Dean Jenkins alleges ten errors in the way that the federal government investigated, prosecuted, tried, and sentenced him for drug trafficking. Two of these warrant a detailed written opinion. For the reasons that follow, we affirm.
I
Jenkins owns a trucking company called Black Mountain Motor Lines (“Black Mountain”). Sometime in 1991, Jenkins grew disillusioned with normal profit margins, built a secret compartment into the trailer of a rig, and began to smuggle marijuana from Texas to Tennessee.
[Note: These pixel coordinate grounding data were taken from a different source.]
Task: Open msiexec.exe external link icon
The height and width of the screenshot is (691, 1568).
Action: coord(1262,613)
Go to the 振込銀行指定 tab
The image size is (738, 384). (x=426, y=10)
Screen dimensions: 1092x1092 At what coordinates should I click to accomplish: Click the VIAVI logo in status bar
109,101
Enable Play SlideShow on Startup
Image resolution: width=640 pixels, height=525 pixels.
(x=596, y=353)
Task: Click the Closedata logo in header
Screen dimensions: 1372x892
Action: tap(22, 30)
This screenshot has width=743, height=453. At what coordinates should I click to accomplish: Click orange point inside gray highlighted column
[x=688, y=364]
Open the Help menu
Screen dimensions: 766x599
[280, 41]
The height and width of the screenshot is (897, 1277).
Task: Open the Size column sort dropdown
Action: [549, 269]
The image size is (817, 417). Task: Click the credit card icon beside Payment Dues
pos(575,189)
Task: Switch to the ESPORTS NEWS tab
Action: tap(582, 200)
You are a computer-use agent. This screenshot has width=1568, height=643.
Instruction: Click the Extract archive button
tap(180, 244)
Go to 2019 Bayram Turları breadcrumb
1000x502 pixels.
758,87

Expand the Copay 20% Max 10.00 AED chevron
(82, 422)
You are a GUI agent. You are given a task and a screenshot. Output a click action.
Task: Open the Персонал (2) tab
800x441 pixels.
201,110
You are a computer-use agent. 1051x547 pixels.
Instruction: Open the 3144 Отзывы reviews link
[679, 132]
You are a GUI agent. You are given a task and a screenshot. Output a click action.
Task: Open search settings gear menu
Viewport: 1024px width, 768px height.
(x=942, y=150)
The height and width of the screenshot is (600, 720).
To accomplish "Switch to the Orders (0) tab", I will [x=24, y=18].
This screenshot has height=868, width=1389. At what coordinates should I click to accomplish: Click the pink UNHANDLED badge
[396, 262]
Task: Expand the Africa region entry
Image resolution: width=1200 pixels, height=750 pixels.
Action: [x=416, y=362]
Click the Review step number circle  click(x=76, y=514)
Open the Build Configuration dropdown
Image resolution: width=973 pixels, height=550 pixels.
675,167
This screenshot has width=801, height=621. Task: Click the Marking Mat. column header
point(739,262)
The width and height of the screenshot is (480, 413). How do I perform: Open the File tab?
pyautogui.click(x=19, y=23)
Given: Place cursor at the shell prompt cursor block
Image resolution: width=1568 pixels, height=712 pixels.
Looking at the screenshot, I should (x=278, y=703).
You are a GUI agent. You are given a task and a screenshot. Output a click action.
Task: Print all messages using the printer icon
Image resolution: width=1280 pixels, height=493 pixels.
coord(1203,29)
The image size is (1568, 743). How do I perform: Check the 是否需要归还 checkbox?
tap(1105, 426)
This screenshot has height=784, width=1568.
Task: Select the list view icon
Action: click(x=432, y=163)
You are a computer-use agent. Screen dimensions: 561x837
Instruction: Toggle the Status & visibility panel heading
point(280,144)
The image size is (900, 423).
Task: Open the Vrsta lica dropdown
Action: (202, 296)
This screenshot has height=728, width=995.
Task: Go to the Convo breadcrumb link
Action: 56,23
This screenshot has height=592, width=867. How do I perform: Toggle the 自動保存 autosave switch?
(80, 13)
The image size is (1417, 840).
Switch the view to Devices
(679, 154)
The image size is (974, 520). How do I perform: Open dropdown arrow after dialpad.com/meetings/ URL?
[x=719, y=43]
Meanwhile, Agent Gilleland of the Tennessee Bureau of Investigation was trying to catch Juan Sepulvada, who Gilleland believed to be responsible for the shipment of significant amounts оf marijuana into Tennessee. Gilleland drove to Texas in a false-bottomed truck, posing as a drug buyer. He met Sepulvada and asked to buy marijuana to take back to Tennessee. Sepulvada was generally willing to sell Gilleland marijuana, but was not impressed with Gilleland’s false-bottom truck, which Sepulvada believed would not pass an inspection by the authorities. Instead, Sepulvada suggested that they use a more sophisticated container: the secret compartment in the trailer of Jenkins’s Black Mountain rig. He told Gilleland that they would have to pay Jenkins $ 150 per pound to transport the marijuana. Gilleland agreed to Sepulvadа’s tactic and Jenkins’s price.
Gilleland notified Agent Escalón of the Texas Department of Safety about the smuggling plan on November 12. The Texas authorities searched the area and located a Black Mountain truck on November 14. By this date, the truck, driven by a Black Mountain employee named James Holt, had already picked up Sepulvada’s marijuana. The Texas authorities kept the truck under constant surveillance. Holt drove the truck to pick up a load of carrots in Edinburg, Texas, and, on November 16, began the journey back to Tennessee.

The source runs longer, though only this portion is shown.